A firmware was developed with the IAR Embedded Workbench to characterize the SRAM PUF in the BLE chips. The CC-Debugger from Texas Instruments was employed, connected to the BLE chip through I2C and to a PC through USB. The MSP430TM microcontroller from Texas Instruments was employed to power down and up the BLE chip so as to extract automatically the start-up values of the SRAM. The SRAM PUF was evaluated extensively in five BLE chips, taking 56,000 bits per SRAM (7000 bytes). The environmental conditions that affect mostly the start-up values of SRAMs are temperature and changes in ramp-up time (i.e., the time to reach power supply voltage value after power-up) [34], but it is supposed that the ramp-up time cannot be modified because the on-chip voltage regulator cannot be tampered. In order to evaluate the reliability of the PUF under variations in temperature, three temperature values (5 °C, 25 °C and 75 °C) were considered and 120 measurements were taken for each temperature. The climatic chamber ACS EOS 200TC was employed to control the ambient temperature.

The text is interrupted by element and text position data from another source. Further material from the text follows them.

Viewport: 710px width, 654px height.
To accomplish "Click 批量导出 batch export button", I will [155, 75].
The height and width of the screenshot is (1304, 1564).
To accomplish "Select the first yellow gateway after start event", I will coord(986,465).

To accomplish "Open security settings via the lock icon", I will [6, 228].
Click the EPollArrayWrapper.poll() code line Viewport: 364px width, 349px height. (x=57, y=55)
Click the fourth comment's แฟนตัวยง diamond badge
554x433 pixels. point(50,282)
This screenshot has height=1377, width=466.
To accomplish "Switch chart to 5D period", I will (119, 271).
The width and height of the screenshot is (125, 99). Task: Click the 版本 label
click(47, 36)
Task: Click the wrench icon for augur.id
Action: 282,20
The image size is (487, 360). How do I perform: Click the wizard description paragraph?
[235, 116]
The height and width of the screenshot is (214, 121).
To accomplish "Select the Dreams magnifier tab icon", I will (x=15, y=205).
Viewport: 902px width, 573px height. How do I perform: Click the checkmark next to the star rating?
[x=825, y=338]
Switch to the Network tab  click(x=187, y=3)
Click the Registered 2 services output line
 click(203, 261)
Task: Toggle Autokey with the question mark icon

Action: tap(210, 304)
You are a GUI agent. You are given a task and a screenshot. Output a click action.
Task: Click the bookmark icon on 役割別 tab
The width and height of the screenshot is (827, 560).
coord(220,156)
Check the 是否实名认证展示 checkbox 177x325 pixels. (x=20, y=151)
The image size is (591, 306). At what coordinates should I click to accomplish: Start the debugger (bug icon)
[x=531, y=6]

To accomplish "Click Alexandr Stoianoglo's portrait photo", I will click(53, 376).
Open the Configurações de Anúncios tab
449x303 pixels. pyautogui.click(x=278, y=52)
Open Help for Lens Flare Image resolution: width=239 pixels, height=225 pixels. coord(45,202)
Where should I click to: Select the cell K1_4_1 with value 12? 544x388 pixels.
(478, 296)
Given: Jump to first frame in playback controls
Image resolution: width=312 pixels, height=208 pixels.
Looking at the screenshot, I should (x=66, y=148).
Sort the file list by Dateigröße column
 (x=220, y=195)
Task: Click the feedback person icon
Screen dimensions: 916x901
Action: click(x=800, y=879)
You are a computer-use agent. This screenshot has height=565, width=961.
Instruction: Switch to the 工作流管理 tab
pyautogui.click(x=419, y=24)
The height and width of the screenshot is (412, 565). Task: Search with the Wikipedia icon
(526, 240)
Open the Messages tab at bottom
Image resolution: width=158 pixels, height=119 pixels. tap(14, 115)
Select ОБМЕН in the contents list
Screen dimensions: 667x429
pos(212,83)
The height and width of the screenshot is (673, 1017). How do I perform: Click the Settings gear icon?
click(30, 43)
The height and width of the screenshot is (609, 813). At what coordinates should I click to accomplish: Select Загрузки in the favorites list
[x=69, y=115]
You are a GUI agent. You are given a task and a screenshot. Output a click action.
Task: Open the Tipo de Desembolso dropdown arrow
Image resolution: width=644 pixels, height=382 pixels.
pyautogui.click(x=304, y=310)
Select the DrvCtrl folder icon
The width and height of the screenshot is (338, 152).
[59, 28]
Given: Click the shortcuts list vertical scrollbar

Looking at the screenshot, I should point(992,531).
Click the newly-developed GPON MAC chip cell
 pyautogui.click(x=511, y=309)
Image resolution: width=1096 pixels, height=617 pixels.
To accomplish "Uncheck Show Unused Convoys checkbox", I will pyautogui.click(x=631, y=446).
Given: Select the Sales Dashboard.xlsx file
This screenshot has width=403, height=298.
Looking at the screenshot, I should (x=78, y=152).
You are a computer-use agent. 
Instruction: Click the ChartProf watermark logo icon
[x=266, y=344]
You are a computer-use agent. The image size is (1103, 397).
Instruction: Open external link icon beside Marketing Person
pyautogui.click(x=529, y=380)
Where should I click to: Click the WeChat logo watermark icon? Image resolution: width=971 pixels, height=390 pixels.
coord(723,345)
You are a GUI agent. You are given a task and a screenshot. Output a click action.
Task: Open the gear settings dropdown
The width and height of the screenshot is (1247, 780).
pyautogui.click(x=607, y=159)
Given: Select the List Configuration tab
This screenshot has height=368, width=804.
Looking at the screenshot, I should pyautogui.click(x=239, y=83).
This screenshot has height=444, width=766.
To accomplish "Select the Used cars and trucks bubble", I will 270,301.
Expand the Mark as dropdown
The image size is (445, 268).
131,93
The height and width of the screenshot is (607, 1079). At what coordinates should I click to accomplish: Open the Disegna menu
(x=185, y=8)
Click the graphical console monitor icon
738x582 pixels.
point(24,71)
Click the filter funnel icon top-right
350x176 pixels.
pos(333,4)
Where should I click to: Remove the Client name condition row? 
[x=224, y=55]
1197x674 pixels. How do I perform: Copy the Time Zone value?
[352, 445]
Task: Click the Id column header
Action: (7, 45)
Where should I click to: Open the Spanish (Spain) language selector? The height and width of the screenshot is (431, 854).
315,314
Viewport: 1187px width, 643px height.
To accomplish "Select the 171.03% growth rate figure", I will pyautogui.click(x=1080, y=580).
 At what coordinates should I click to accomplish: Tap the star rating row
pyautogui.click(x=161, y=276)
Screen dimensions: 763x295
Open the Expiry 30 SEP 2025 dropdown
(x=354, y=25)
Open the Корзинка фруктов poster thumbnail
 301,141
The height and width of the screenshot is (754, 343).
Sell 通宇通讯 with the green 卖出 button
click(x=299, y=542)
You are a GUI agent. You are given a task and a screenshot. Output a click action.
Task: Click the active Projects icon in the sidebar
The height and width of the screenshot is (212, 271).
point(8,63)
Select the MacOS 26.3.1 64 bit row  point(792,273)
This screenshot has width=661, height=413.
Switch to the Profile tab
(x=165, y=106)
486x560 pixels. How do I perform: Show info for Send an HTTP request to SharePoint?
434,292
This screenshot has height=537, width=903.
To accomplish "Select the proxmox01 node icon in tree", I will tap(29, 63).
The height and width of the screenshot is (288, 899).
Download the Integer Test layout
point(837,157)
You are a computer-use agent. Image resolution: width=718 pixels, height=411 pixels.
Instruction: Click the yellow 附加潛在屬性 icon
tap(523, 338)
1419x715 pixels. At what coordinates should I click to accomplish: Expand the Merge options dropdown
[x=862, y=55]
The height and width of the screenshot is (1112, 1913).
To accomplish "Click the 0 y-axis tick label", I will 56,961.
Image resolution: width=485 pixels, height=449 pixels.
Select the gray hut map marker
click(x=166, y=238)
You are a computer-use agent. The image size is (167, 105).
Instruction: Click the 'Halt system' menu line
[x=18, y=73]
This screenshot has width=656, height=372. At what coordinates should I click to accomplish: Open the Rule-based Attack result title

The ID_ and RND_masks for each BLE chip were created with the first 20 measurements at 25 °C, executing Algorithm 1. The resting 100 measurements at all the temperatures were employed for evaluation. The target of this methodology is to evaluate how a camera, whose enrollment phase is carried out at nominal conditions (at 25 °C), works under different temperature conditions.
The advantages of selecting the STB cells of SRAM cells at enrollment phase are illustrated in Figure 3. In this figure, 32,768 cells were considered for each SRAM PUF, organized as 16 different responses with 2048 bits. Figure 3a shows the distribution of Hamming Distances (HD) calculated for pairs of PUF responses when all the SRAM cells are considered to generate the responses (STB as well as non-STB cells). HD computes the number of bits that are different in two PUF responses. The fractional HD, as illustrated in Figure 3, refers to the percentage of bits that are different in two PUF responses. The distribution of Hamming Distances calculated for responses from the same SRAM cells (known as genuine distribution in identification applications and intra HD distribution in the PUF literature) is shown on the left. The distribution of Hamming Distances calculated for responses from different SRAM cells (known as impostor distribution in identification applications and inter HD distribution in the PUF literature) is shown on the right. In Figure 3a, the intra HD distribution corresponds to comparisons of responses from the same SRAM cells at the three temperatures by considering all the possible combinations. The inter HD distribution is the fusion of all the possible comparisons between cells from different SRAMs.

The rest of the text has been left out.